Les Wills is alone in the world. His brothers aren’t keeping in touch, he’s just buried his mother, and he’s depressed by it all. One night his brother Jonathan unexpectedly turns up, gifts him the deed to a remote cottage in the Scottish Highlands, and tells him that if he wants it he’ll need to be there by the next evening. With nothing keeping him, Les optimistically takes off to his new property. Jonathan’s description of the cottage wasn’t exactly accurate, though, and instead of a sales agent meeting him with the keys to a cozy cottage, he discovers a dark, chilly, isolated residence, luckily with the keys in the door.

 

After an uneasy night in his new home, Elphin Cottage, Les drives into town for supplies and breakfast, where he meets Michael Coull, an elderly resident who warns him that the cottage has a “dark past” and that many locals have seen things on the property “they dare not speak of.” Although he is entranced by the beauty of the area, Les starts to wonder if he is seeing and hearing things: a mysterious figure at the edge of a brook, tapping on the window that has no apparent cause, flickering lights in an abandoned cottage, and voices; he has vivid, unsettling dreams.

 

Proving to have the worst survival skills ever, Les wanders the area on his own despite poor weather, an unfamiliar environment, a house clearly unprepared for winter, and the feeling that he is being watched and his home invaded in his absence by… something. His terror is enough for him to flee Elgin Cottage on foot in a blizzard through several feet of snow and through a wooded area in hopes of reaching the closest inn. While there, he once again encounters Coull, who finally gives him the details of Elphin Cottage’s dark past and how to free it of its hauntings. M.L Rayner took inspiration for the story and names for the characters behind the haunting of Elphin Cottage and the surrounding area from his own family genealogy.

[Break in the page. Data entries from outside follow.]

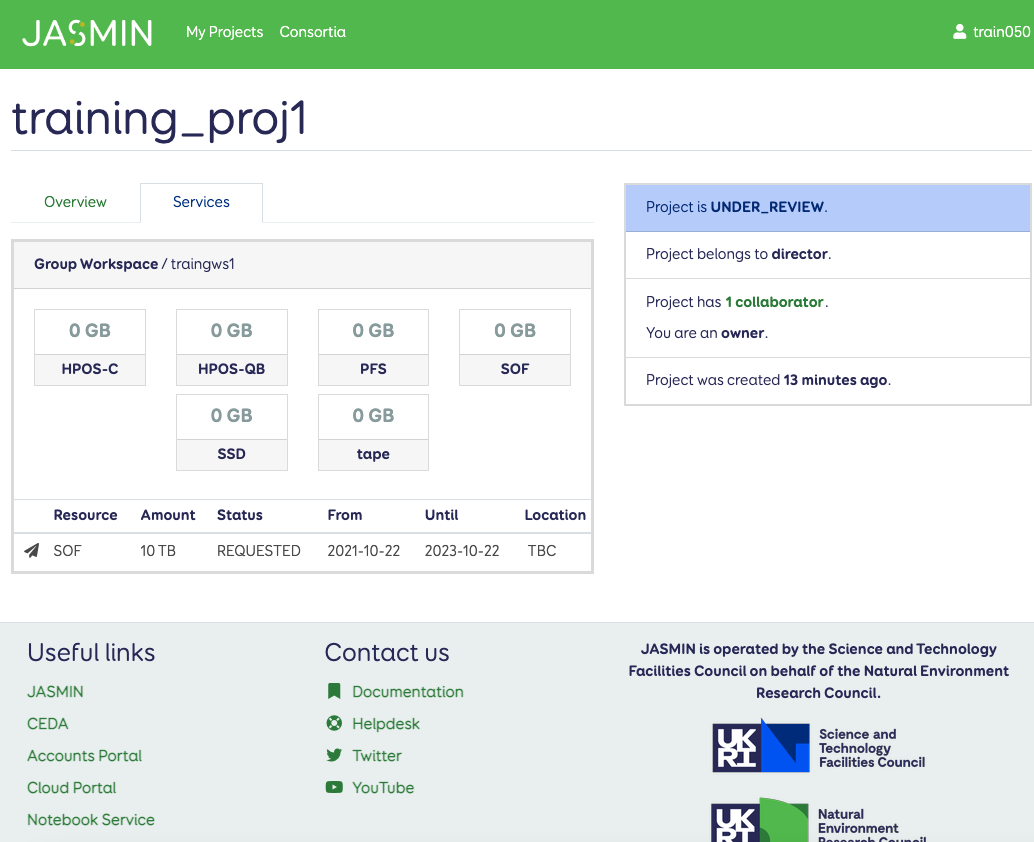
Task: Click the tape storage quota tile
Action: click(x=373, y=432)
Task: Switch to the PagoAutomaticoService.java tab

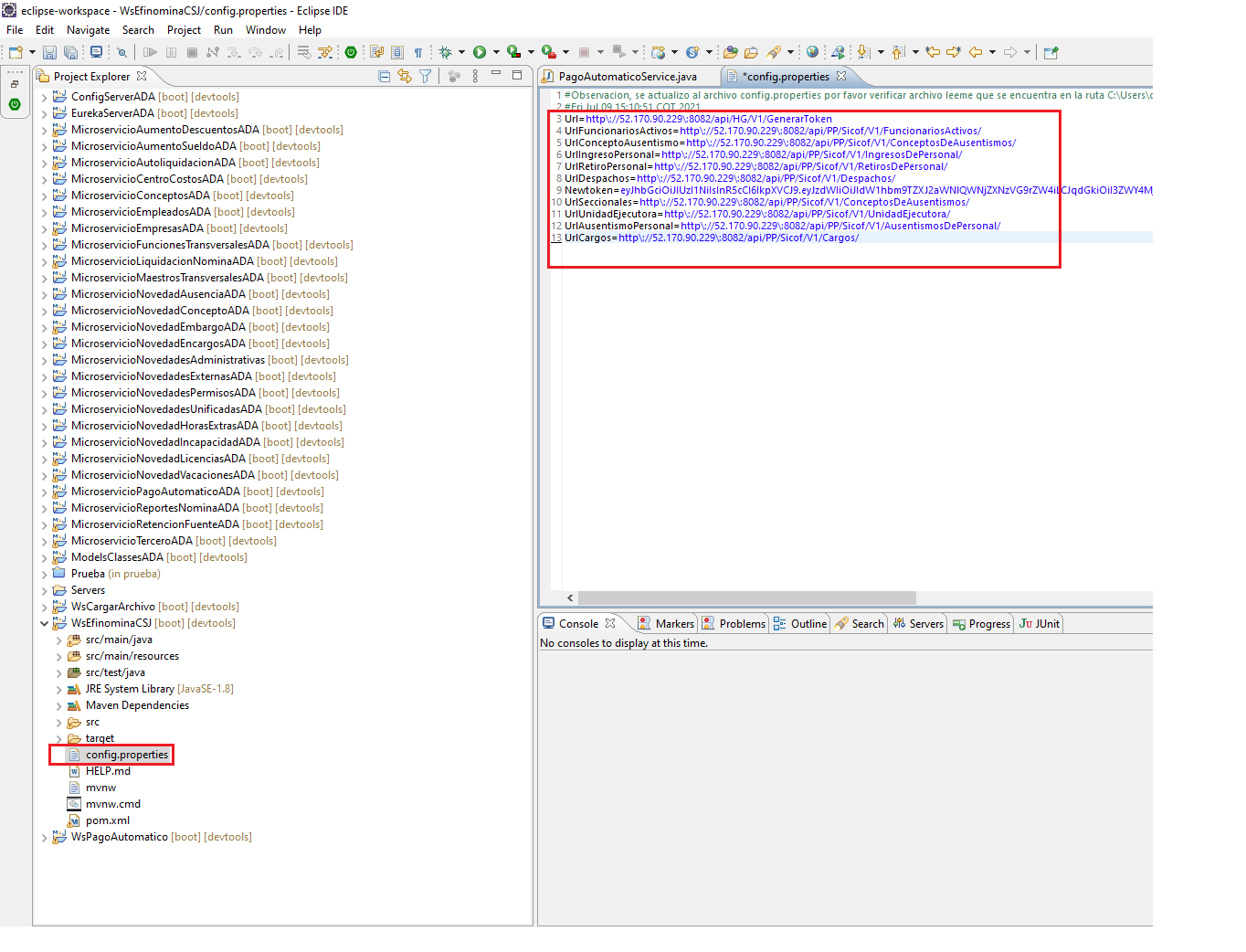Action: click(x=627, y=77)
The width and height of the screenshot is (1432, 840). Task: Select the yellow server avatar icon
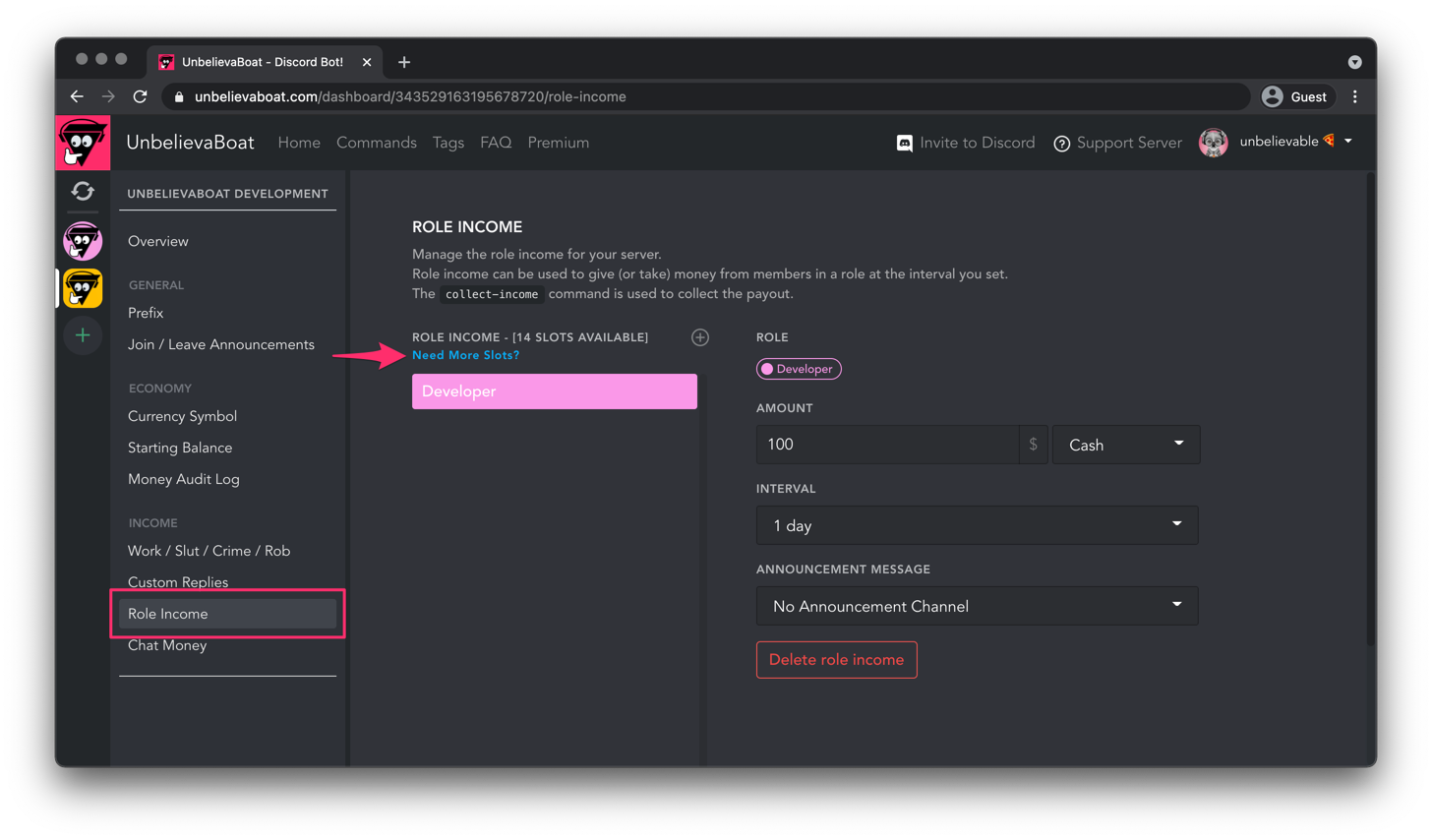click(x=83, y=289)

Although it takes place at the time of the Irish Potato Blight, the story is set in the Scottish Highlands, which I did not know was also affected.

 

Rayner’s lyrical prose brings the remote environment to life, and draws vivid pictures of the starving families and blighted crops during the crop failures that led to the deaths of the ghosts haunting Elphin Cottage. The cruelty of the landowner towards his tenants and the complicity of his guests is heartwrenching.  Rayner also does a great job of creating creepy and suspenseful situations and making the reader question the mundane: did the door blow open on its own, or was it something supernatural? Les, the narrator, is less compelling, and it’s only through the relationship he builds with Michael Coull that we get any sense of him.

 

The unique backstory and creepy, suspenseful atmosphere make Echoes of Home worth checking out.